Ancien centre de triage du courrier lillois, le Tripostal a été reconverti en centre d’expositions et de résidences artistiques en 2004 à l’occasion du lancement du programme socio-ludo-culturel Lille3000. Pas bling-bling pour un sou, loin des architectures à la mode, sa programmation tonitruante pourrait pourtant lui donner des ailes et des envies d’aller narguer d’autres lieux culturels bien installés ou situés dans les hautes sphères des grandes capitales européennes.
Après avoir notamment accueilli les collections de François Pinault (« Passage du temps» en 2007-2008), celles de Charles Saatchi (« La Route de la Soie » en 2010-2011) et souhaité un joyeux 25 ans au galeriste parisien Emmanuel Perrotin (« Happy Birthday» en 2013-2014), il nous ouvre aujourd’hui les portes des collections de 18 particuliers ayant pour point commun d’habiter en Flandre. L’exposition « Passions Secrètes, collections privées flamandes » a en effet un point de départ peu banal: le constat que la région peut s’enorgueillir d’abriter des dizaines de collectionneurs à la tête d’un trésor que seulement quelques initiés ou voisins chanceux ont pu contempler.
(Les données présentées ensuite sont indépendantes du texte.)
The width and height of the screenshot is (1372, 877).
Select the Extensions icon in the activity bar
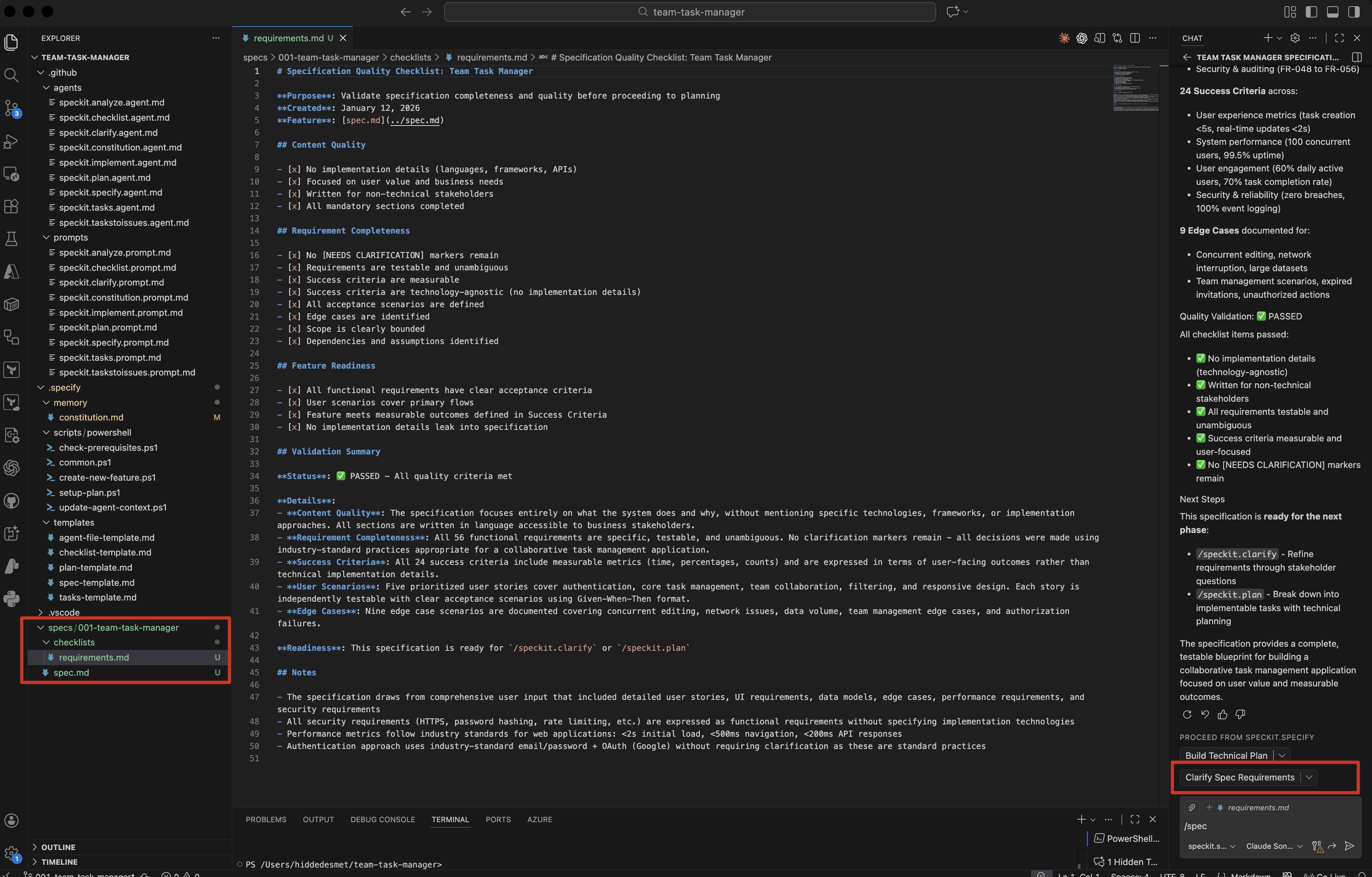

La commissaire d’exposition Caroline David, Directrice des Arts Visuels à Lille3000, a ainsi eu l’opportunité de piocher dans un ensemble de 4000 œuvres. De son travail de titan est née une shortlist de 140 créations aujourd’hui présentées à travers les 6000 m2 du Tripostal. Dans un parcours sur trois étages, alternant salles géantes immaculées et espaces sombres et confinés, se déploient installations monumentales et œuvres plus modestes, voir microscopiques. Si nous n’avons aucun problème à imaginer comment ces dernières peuvent trouver une place dans un salon ou une chambre, on a plus de mal à visualiser concrètement certains mastodontes de plusieurs mètres de long rentrer dans une maison. Pour nous y aider, quelques photos d’intérieurs de collectionneurs commandées à Gautier Deblonde nous plongent dans des couloirs et des pièces parfois saturés d’art. Mais au-delà de cet accrochage public d’accrochages privés, on n’en saura pas vraiment plus sur les heureux propriétaires. Qui sont-ils? Comment ont-ils commencé? Pourquoi achètent-ils? Les réponses ne se trouvent pas sur place. À nous de collectionner les avis et les hypothèses.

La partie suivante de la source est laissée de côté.